Talvolta nel corso di queste nostre fughe si attraversavano piccoli villaggi, abitati solamente da vecchi, donne e bambini. I loro uomini erano anch´essi in guerra; se si presentava l´occasione in inverno cercavo di rendermi utile con i miei amici spalando la neve davanti alle case. Riuscivamo cosí ad ottenere un po´di prezioso filo per cucire i poveri stracci che malamente ci ricoprivano.La ricompensa altre volte consisteva in qualche patata o rapa, un po´di pane secco, che le donne del posto, povere anch´esse, riuscivano a mettere insieme.
Quando andava proprio male ricordo che piú di una volta sono andato a “rubare” bucce di patate e cibo ai maiali. La situazione era estremamente pericolosa in quanto la fuga e il furto erano puniti con la fucilazione, ma la fame era tanta e chi se la sentiva rischiava.Una volta ricordo che una scrofa era particolarmente nervosa, con i suoi forti grugniti avremmo corso il rischio di non riuscire a farla franca. Un mio compagno doveva quindi cercare di distrarre l´animale, in modo tale che io potessi portare a compimento il mio lavoro.
Altre volte con i miei amici piú fidati si andava “a caccia”. Riuscivamo a rimediare lumache, rane, pesci, animali selvatici e allora era festa in grande, si mangiava!

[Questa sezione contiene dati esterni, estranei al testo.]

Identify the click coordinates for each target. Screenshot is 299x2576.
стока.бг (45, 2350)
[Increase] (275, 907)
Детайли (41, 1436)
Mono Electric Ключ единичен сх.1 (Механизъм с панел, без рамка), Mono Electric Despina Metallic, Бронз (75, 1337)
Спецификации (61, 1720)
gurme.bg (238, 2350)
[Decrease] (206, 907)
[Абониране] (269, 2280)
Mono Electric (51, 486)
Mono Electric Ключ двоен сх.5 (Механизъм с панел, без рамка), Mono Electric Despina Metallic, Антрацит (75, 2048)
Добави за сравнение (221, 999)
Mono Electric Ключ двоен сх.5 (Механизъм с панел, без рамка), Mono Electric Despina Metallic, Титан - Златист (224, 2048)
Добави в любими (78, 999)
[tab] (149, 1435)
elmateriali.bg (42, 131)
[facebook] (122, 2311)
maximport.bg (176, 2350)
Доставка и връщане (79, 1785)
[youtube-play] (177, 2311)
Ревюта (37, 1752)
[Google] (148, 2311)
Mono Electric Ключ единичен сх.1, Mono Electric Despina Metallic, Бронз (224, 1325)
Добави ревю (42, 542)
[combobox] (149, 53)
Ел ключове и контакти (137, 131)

Ero riuscito a catturare qualche coniglio selvatico che poi mangiavamo in compagnia. Nulla veniva gettato via : ho preso le pelli dei conigli, le ho conciate in qualche modo con la terra, le ho stese su assi di legno, ed ecco pronta una pelliccetta che mi ricopriva un po´le spalle e il petto nei periodi piú freddi.

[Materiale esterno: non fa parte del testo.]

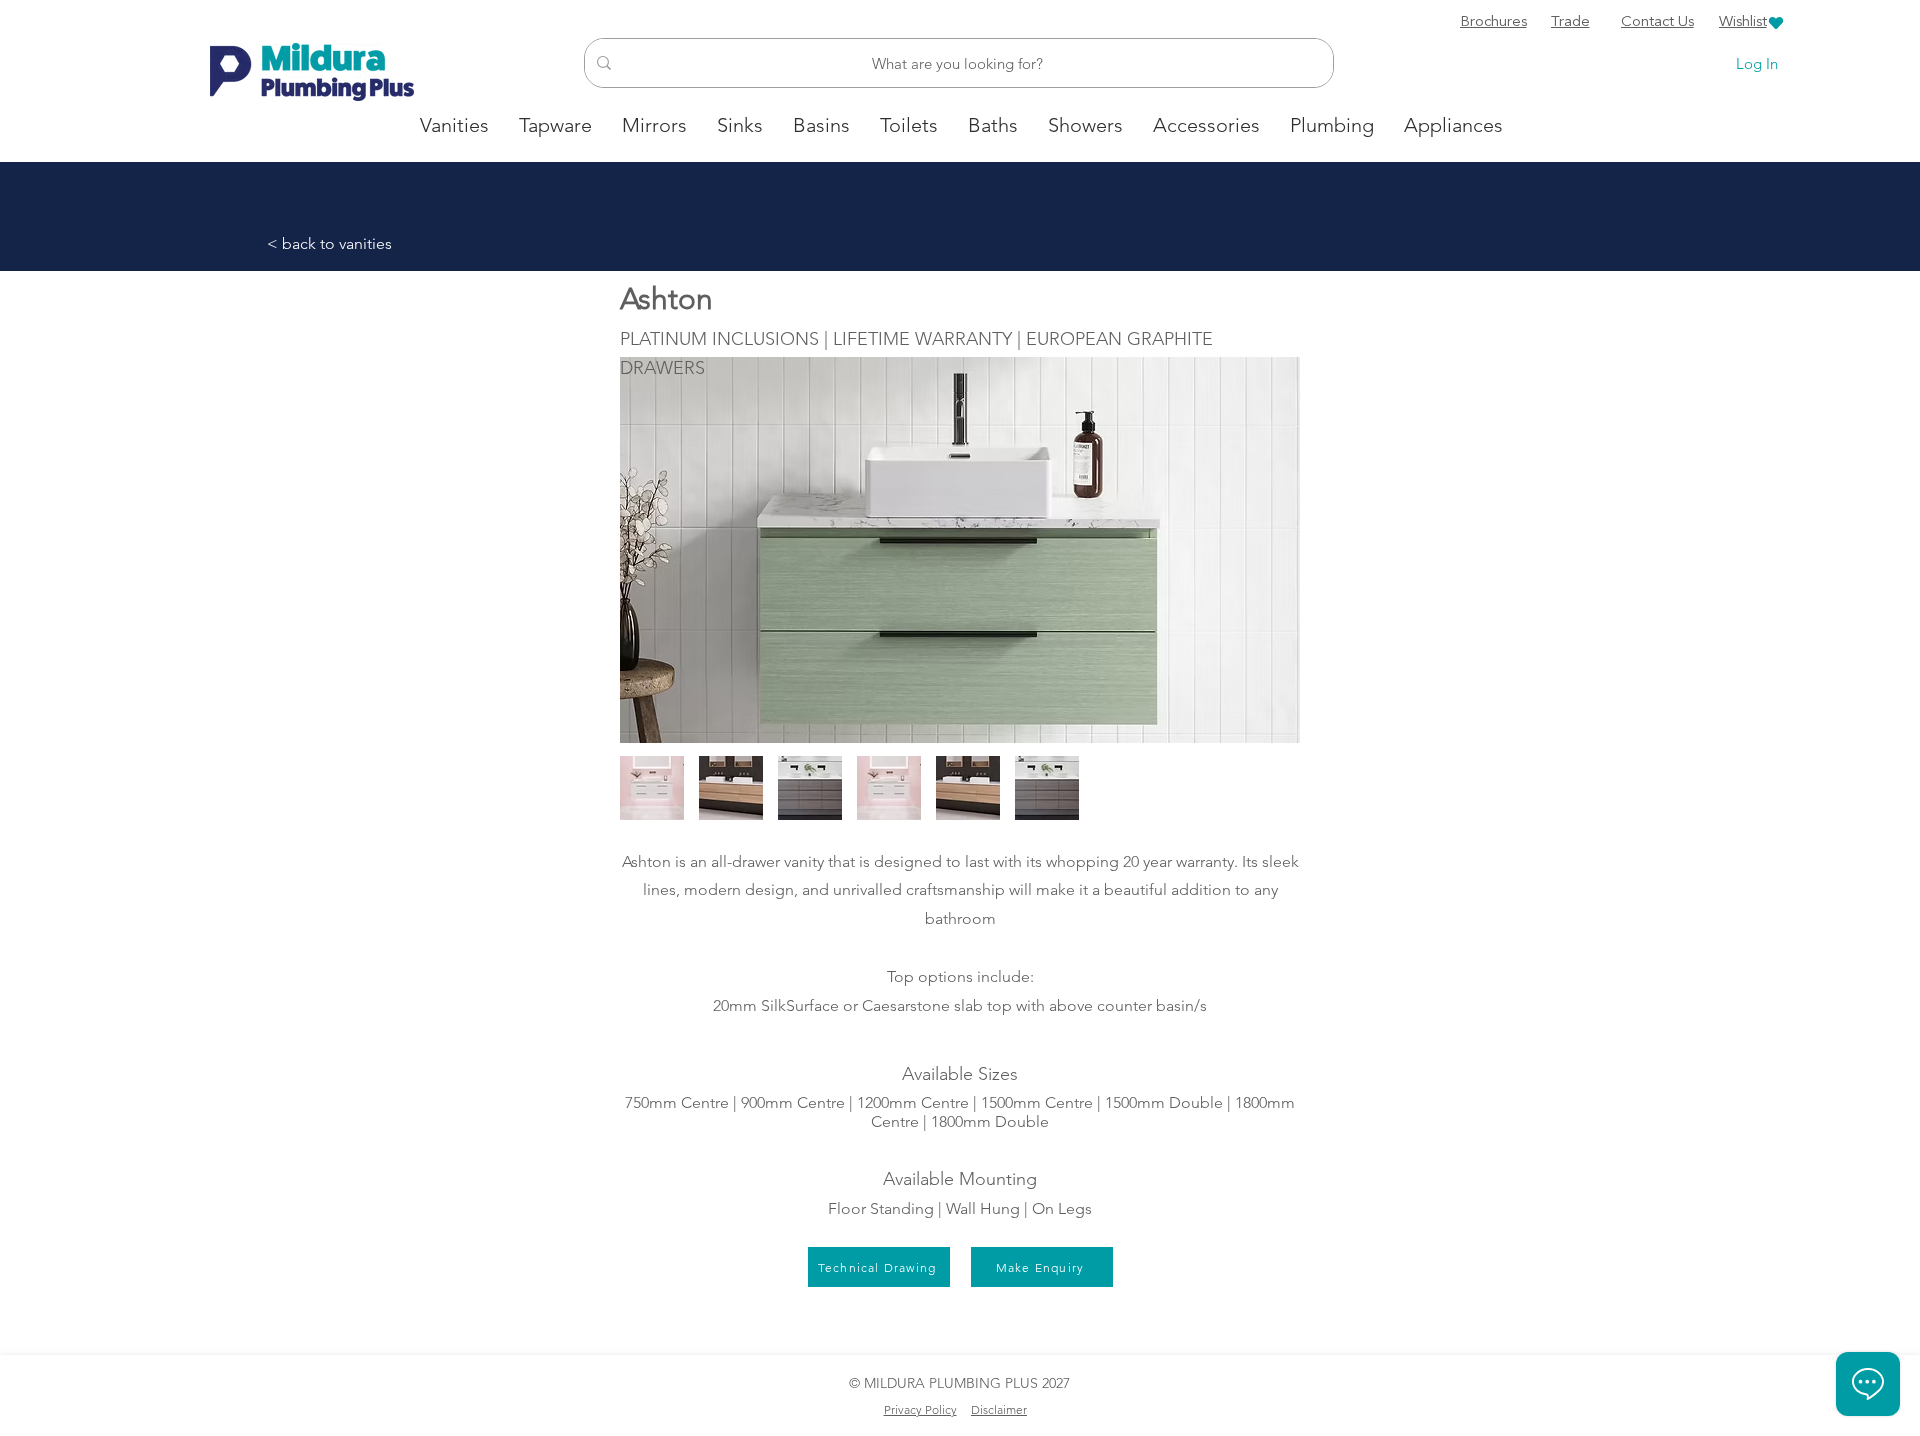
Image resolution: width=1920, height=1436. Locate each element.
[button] (731, 788)
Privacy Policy (920, 1409)
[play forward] (1275, 788)
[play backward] (645, 788)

Di Bagrdan serbo un altro tristissimo ricordo.
Noi prigionieri attraversavamo in colonna il paese, le nostre guardie/carnefici erano ungheresi arruolati nella TODT, nella Gestapo o nelle SS. Lungo la nostra marcia incontriamo dei passanti, un ragazzo italiano del nostro gruppo tende un fazzoletto e implora una donna, lí di passaggio, di dargli qualche cosa da mangiare; il carnefice ungherese lo aggredisce, lo colpisce e lo fredda sul colpo.Abbiamo sollevato in braccio la povera vittima e lo abbiamo portato al cimitero locale.

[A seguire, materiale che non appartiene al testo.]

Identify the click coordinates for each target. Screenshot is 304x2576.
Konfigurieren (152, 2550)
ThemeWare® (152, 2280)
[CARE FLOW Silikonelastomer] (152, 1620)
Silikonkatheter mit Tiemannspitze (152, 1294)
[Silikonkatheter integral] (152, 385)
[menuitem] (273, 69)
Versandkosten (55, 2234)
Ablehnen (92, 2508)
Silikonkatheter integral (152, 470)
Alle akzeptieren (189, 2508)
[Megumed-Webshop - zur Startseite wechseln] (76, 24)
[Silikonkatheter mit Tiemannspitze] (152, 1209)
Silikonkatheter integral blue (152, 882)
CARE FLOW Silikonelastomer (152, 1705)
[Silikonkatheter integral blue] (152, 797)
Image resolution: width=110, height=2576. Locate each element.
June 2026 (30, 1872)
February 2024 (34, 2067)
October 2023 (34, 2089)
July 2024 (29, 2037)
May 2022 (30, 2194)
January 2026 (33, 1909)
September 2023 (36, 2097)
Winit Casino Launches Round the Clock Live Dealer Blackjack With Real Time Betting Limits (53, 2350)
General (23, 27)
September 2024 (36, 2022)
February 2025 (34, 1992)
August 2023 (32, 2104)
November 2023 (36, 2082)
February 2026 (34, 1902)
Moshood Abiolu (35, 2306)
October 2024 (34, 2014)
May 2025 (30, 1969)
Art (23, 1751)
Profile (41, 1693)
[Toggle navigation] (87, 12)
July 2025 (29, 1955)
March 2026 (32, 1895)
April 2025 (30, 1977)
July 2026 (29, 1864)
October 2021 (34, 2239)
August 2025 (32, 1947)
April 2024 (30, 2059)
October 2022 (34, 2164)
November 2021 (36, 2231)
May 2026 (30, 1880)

Nel 1986 mia figlia Daniela ha intrapreso un viaggio e si è recata anche a Bagrdan, con l´intenzione di cercare la tomba di quel poveretto.Ancora oggi Bagrdan è una piccola località e la presenza di stranieri non passa inosservata. Una persona di passaggio chiede a mia figlia se puó rendersi utile, Daniela risponde che sta cercando il cimitero locale e spiega brevemente il motivo.Nel frattempo giunge un altro signore che viene interpellato dal serbo che sta parlando con mia figlia.Incredibile ma vero, quella persona rammenta l´accaduto, era stata testimone oculare di quell´omicidio : a quel tempo lui era un bambino di circa 9 anni, racconta quel tragico evento e mia figlia viene accompagnata al cimitero di Bagrdan, e le viene indicato il punto di sepoltura di quel ragazzo.Le viene sconsigliato di addentrarsi nel cimitero, il terreno è incolto, le erbacce sono alte e infestate da serpenti.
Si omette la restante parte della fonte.